### Task requirements:
Format the part of the data that opens with the line containing "At what (x,y)" and closes with the line containing "Looking at the" as a numbered list. Skip blank lines and leave the pictures out.

### Material provided:
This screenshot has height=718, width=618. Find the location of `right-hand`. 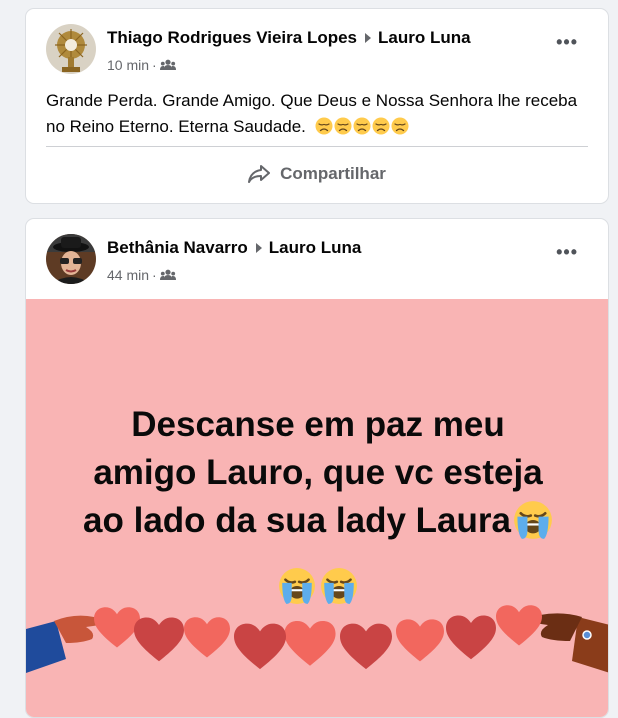

right-hand is located at coordinates (570, 643).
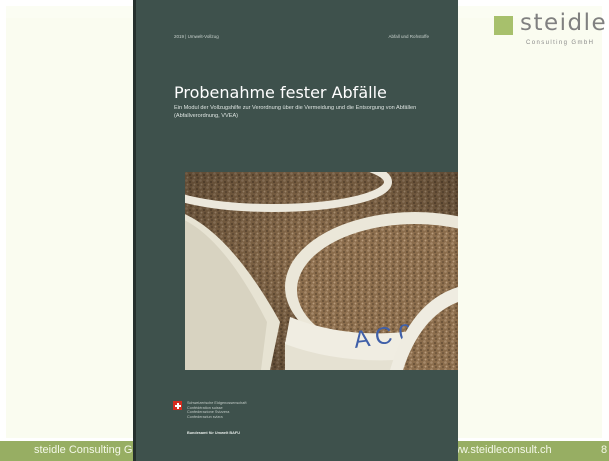  Describe the element at coordinates (196, 36) in the screenshot. I see `cover-series: 2019 | Umwelt-Vollzug` at that location.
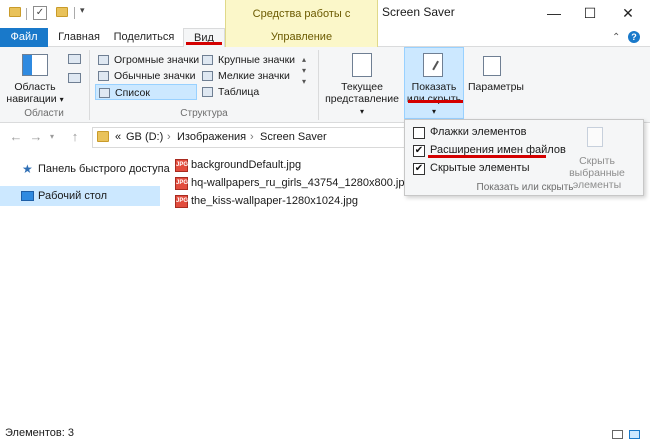 The height and width of the screenshot is (444, 650). Describe the element at coordinates (35, 65) in the screenshot. I see `navigation-pane-icon` at that location.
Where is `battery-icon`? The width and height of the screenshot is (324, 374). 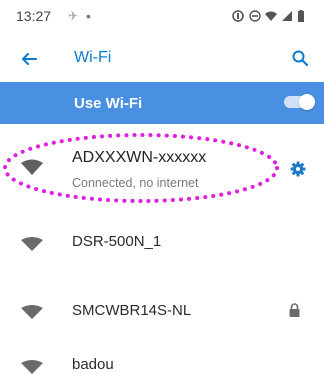
battery-icon is located at coordinates (301, 16).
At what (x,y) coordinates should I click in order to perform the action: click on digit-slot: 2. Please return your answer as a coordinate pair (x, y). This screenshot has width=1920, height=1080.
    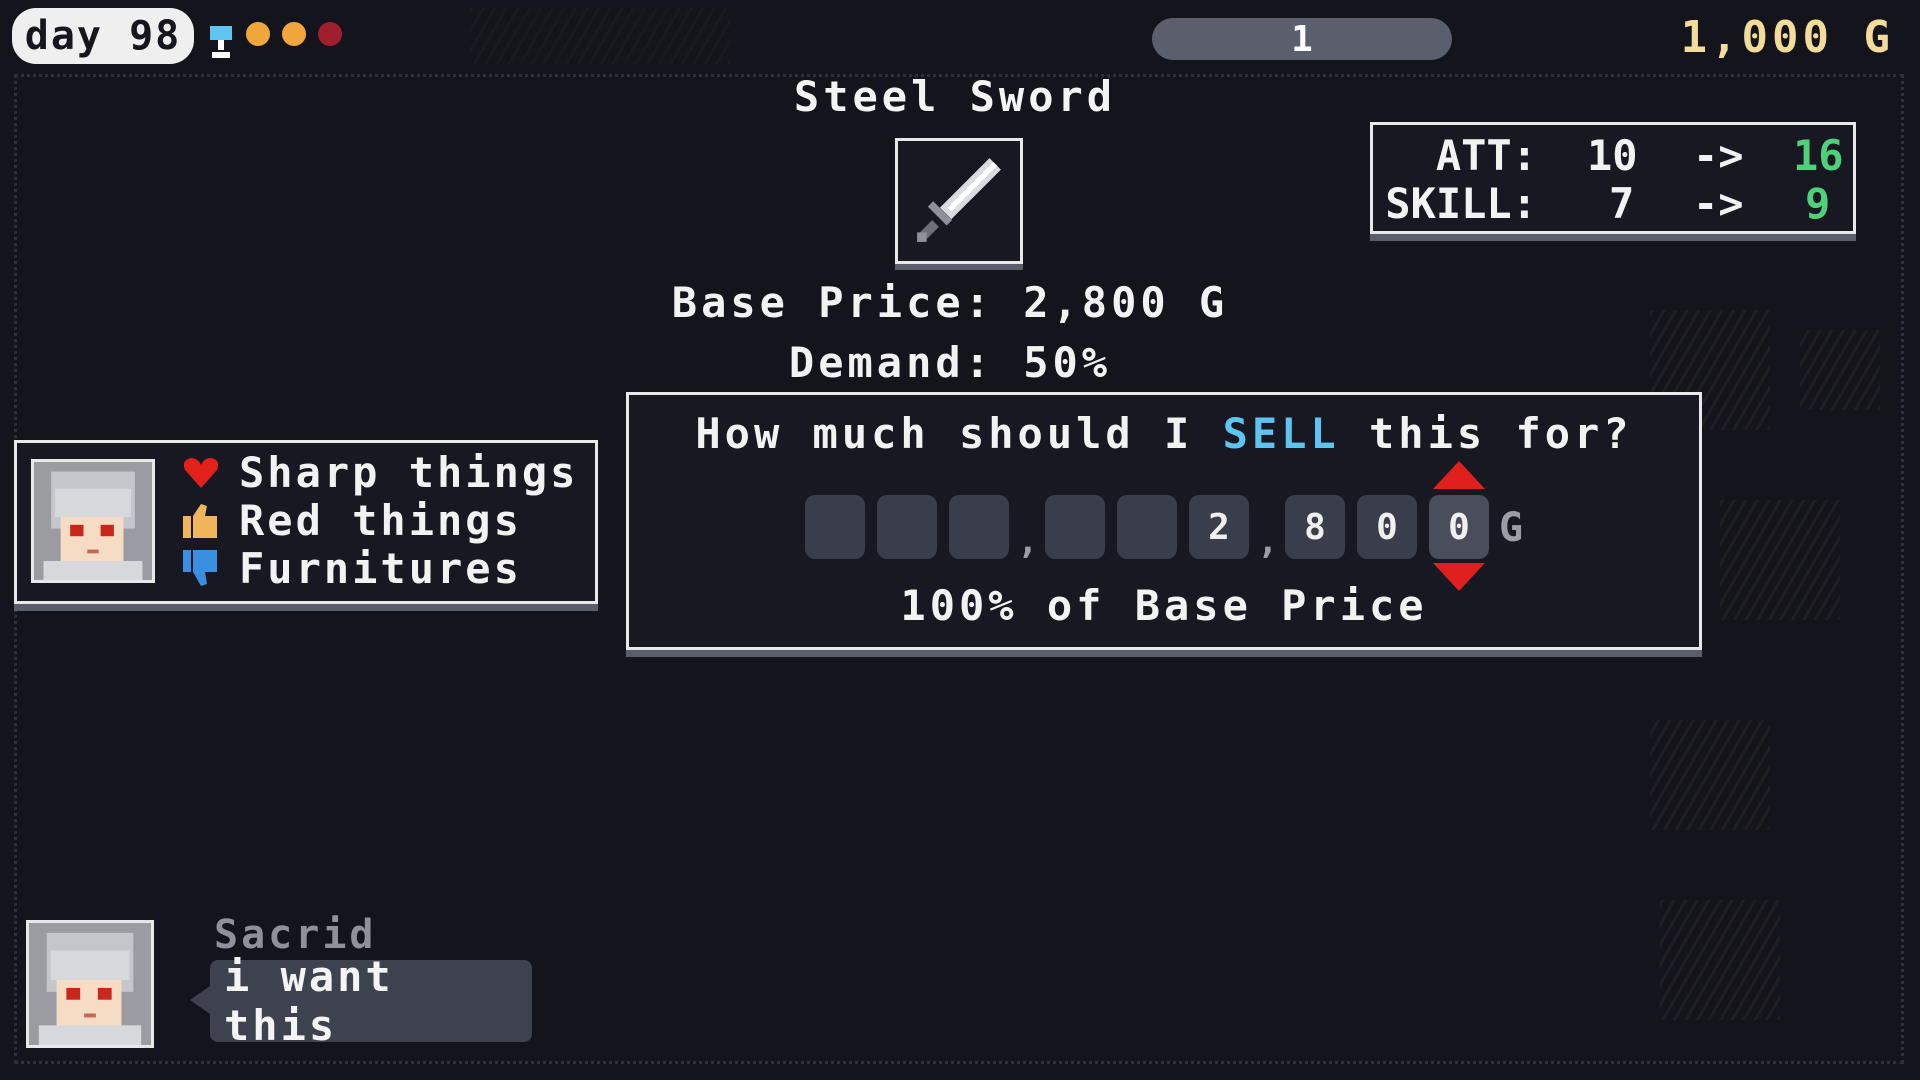
    Looking at the image, I should click on (1219, 527).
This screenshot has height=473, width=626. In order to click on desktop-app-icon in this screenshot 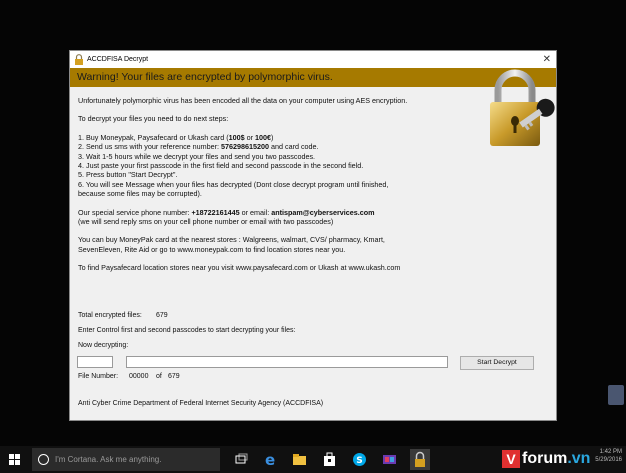, I will do `click(616, 395)`.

### Solution:
1. At what (x,y) coordinates should I click in order to perform the action: click on digit-slot: 2. Please return your answer as a coordinate pair (x, y). This screenshot has width=1920, height=1080.
2.     Looking at the image, I should click on (1219, 527).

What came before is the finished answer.